*Problem statement:* Return the material from the line containing "The height and" up to and including the line containing "Screen dimensions: 524x268", exactly as it appears.

*Data in this exercise:*
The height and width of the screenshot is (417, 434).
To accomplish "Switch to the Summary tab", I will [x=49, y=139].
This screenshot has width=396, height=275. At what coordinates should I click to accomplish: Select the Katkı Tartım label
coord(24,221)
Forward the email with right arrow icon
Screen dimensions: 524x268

---

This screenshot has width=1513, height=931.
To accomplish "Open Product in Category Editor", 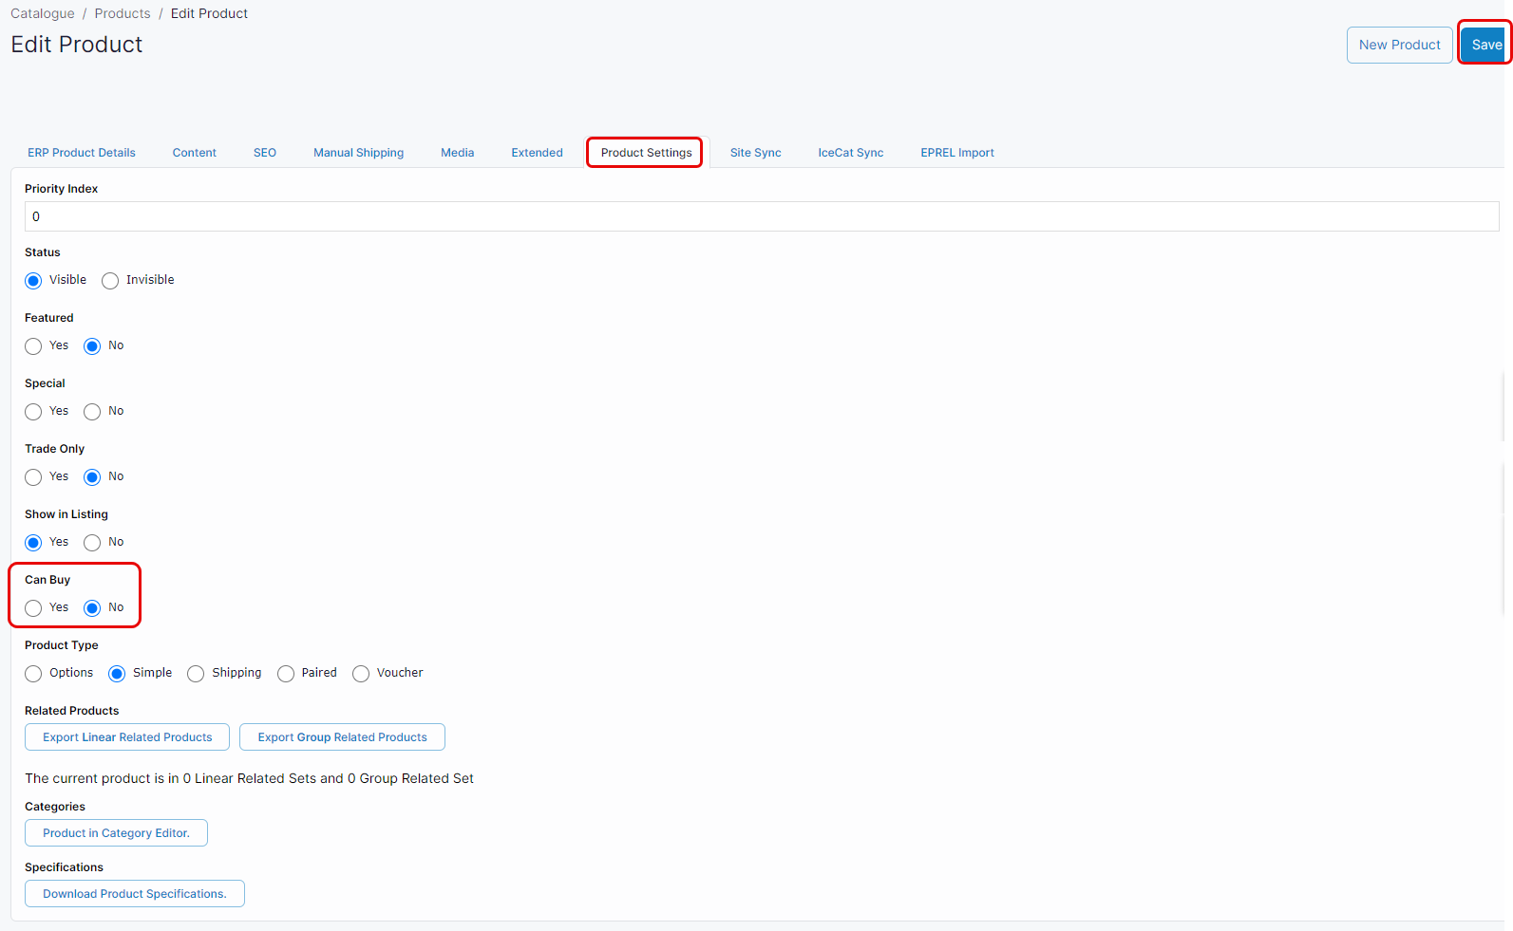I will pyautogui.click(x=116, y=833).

--

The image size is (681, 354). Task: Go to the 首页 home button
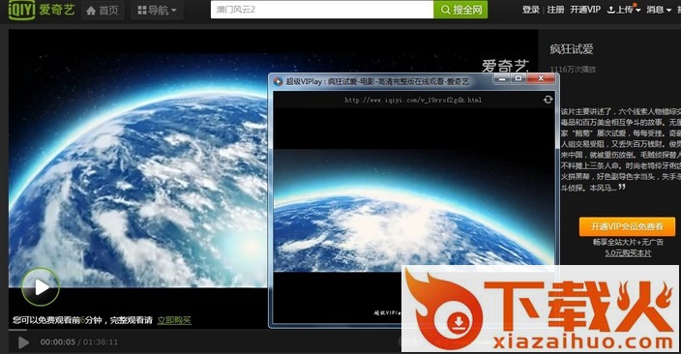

*Solution below:*
The height and width of the screenshot is (417, 434).
To accomplish "Switch to the Summary tab", I will [x=49, y=139].
This screenshot has width=396, height=275. At what coordinates should I click to accomplish: Select the Katkı Tartım label
coord(24,221)
Forward the email with right arrow icon
Screen dimensions: 524x268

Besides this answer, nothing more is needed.